=== Alıştırma malzemesi ===
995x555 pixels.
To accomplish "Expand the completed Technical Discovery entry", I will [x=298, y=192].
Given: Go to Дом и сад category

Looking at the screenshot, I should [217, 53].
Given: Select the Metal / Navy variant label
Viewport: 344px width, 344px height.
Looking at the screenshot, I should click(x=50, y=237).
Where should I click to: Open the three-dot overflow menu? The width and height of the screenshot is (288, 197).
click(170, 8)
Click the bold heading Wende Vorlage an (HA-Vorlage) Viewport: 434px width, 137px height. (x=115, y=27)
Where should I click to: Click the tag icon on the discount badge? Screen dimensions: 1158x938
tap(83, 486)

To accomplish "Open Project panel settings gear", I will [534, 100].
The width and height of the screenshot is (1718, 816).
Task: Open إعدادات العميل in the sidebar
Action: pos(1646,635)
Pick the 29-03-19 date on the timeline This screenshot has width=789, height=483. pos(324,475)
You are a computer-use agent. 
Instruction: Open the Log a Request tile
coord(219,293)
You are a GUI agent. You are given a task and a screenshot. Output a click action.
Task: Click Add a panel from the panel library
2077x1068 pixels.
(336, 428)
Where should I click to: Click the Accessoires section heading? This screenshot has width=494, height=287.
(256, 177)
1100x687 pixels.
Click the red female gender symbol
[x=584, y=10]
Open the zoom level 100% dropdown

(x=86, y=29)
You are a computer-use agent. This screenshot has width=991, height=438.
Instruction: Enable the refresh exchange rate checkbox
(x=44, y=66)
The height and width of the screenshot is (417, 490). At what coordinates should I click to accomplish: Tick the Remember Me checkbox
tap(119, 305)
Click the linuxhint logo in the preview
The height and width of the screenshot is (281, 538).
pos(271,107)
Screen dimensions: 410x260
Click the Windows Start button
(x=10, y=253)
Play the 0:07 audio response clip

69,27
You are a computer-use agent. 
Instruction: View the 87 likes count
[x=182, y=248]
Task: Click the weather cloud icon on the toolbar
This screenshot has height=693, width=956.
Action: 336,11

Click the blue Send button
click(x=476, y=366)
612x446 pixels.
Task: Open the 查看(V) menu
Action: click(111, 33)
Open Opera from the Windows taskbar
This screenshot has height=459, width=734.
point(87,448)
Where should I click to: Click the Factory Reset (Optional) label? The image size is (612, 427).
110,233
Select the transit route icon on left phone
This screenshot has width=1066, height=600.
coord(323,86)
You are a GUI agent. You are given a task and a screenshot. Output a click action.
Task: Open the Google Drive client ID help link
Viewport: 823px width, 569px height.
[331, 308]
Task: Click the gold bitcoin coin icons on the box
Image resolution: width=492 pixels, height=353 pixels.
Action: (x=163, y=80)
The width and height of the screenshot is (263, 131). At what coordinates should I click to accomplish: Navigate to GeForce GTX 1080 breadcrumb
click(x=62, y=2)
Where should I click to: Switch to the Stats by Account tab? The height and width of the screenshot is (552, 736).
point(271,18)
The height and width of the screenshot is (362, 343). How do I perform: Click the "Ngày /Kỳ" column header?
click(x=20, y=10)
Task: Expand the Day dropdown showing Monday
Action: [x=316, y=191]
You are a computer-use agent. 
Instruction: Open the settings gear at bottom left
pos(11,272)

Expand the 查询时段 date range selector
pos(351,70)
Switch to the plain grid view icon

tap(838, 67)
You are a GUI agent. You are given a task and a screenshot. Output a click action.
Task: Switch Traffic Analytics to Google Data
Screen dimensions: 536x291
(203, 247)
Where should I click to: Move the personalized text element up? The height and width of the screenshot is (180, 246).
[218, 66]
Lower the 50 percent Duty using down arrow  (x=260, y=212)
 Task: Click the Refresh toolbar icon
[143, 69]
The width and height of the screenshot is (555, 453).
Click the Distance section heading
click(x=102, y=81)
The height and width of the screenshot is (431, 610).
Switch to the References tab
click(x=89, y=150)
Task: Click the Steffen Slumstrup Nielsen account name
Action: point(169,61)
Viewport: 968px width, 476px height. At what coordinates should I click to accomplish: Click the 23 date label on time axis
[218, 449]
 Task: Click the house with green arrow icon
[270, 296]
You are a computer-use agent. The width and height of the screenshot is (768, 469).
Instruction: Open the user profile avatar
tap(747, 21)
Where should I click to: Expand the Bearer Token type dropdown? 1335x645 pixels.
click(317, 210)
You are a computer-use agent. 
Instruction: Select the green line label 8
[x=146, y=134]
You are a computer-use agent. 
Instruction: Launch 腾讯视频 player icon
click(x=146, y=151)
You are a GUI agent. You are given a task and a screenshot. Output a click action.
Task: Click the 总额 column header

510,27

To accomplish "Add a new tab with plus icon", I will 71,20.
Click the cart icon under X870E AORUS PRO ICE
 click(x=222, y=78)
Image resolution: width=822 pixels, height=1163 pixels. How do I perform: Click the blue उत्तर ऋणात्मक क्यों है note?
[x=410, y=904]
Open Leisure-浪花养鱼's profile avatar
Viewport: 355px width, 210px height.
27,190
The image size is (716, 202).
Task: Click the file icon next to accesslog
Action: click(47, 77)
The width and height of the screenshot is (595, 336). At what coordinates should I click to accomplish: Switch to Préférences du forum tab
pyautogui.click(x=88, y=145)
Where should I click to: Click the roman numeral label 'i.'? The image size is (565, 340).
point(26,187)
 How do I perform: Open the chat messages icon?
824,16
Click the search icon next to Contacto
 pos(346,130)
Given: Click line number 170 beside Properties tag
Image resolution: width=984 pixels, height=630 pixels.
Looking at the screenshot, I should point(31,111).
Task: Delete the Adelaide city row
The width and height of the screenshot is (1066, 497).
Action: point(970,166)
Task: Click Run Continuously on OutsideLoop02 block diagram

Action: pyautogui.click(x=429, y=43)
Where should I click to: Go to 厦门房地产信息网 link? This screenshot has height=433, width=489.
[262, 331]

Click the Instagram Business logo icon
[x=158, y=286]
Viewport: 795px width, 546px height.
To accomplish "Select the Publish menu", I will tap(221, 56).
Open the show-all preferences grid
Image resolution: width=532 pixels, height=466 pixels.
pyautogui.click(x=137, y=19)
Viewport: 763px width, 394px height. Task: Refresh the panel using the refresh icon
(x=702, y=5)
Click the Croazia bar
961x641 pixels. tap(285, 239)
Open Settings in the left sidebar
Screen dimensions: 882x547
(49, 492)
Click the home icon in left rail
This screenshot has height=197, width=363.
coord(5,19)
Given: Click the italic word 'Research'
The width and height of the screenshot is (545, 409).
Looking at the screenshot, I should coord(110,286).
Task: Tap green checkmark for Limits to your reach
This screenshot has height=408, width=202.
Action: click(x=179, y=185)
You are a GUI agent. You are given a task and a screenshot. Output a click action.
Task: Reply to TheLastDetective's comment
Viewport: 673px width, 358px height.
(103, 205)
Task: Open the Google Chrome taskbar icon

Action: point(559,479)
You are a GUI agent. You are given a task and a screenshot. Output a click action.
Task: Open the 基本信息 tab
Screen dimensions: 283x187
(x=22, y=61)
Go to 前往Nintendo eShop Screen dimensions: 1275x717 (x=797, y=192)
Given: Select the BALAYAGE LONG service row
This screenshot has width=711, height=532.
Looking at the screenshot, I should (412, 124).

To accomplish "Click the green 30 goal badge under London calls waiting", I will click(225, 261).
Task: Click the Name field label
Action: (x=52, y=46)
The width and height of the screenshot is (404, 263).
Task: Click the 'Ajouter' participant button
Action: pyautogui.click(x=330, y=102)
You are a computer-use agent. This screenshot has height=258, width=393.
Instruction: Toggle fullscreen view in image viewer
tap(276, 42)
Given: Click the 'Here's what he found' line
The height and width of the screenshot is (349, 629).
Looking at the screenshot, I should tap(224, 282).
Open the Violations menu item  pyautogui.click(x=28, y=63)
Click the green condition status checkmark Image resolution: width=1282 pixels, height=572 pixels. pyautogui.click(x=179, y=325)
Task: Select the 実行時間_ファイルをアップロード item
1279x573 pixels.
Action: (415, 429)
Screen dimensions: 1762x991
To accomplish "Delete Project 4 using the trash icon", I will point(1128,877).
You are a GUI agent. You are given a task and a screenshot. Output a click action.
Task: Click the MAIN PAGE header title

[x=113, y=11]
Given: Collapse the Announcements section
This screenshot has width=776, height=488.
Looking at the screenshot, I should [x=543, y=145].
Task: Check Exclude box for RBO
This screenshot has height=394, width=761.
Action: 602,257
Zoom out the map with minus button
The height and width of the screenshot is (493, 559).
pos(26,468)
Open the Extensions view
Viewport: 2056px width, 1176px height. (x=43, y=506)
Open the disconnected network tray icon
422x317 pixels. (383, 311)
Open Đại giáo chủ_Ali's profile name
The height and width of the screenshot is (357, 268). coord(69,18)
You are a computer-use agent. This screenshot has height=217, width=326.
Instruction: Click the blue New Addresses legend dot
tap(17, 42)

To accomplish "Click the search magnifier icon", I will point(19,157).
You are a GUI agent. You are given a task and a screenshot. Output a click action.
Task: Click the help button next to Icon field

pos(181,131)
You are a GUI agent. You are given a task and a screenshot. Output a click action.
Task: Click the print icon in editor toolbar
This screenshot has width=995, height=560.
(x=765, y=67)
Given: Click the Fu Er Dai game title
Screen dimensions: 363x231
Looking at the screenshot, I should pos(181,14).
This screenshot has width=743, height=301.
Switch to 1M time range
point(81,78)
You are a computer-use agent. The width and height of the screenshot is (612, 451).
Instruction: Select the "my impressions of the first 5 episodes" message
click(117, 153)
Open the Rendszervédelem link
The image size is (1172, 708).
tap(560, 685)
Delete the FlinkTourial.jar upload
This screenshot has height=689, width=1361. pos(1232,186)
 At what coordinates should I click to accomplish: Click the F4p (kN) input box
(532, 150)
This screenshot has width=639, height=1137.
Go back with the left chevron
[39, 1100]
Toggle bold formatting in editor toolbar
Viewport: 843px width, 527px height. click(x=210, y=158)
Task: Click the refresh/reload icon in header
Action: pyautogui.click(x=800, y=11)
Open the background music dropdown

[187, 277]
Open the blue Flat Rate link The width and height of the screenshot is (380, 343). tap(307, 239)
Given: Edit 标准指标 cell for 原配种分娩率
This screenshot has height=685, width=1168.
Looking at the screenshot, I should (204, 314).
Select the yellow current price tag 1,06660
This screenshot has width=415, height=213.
===
> _Görev tanımı_
"Task: Click the Refresh toolbar icon" ifadesinin geçtiği satırdan "click(x=222, y=78)" ifadesinin geçtiği satıra kadar, iki uç dahil, kayıtları her satırı bir dize olacak biçimde JSON listesine dönüştürün. Boş satırları listeye katmayın.

> _Göreve yanıt_
[
  " Task: Click the Refresh toolbar icon",
  "[143, 69]",
  "The width and height of the screenshot is (555, 453).",
  "Click the Distance section heading",
  "click(x=102, y=81)",
  "The height and width of the screenshot is (431, 610).",
  "Switch to the References tab",
  "click(x=89, y=150)",
  "Task: Click the Steffen Slumstrup Nielsen account name",
  "Action: point(169,61)",
  "Viewport: 968px width, 476px height. At what coordinates should I click to accomplish: Click the 23 date label on time axis",
  "[218, 449]",
  " Task: Click the house with green arrow icon",
  "[270, 296]",
  "You are a computer-use agent. The width and height of the screenshot is (768, 469).",
  "Instruction: Open the user profile avatar",
  "tap(747, 21)",
  "Where should I click to: Expand the Bearer Token type dropdown? 1335x645 pixels.",
  "click(317, 210)",
  "You are a computer-use agent. ",
  "Instruction: Select the green line label 8",
  "[x=146, y=134]",
  "You are a computer-use agent. ",
  "Instruction: Launch 腾讯视频 player icon",
  "click(x=146, y=151)",
  "You are a GUI agent. You are given a task and a screenshot. Output a click action.",
  "Task: Click the 总额 column header",
  "510,27",
  "To accomplish \"Add a new tab with plus icon\", I will 71,20.",
  "Click the cart icon under X870E AORUS PRO ICE",
  " click(x=222, y=78)"
]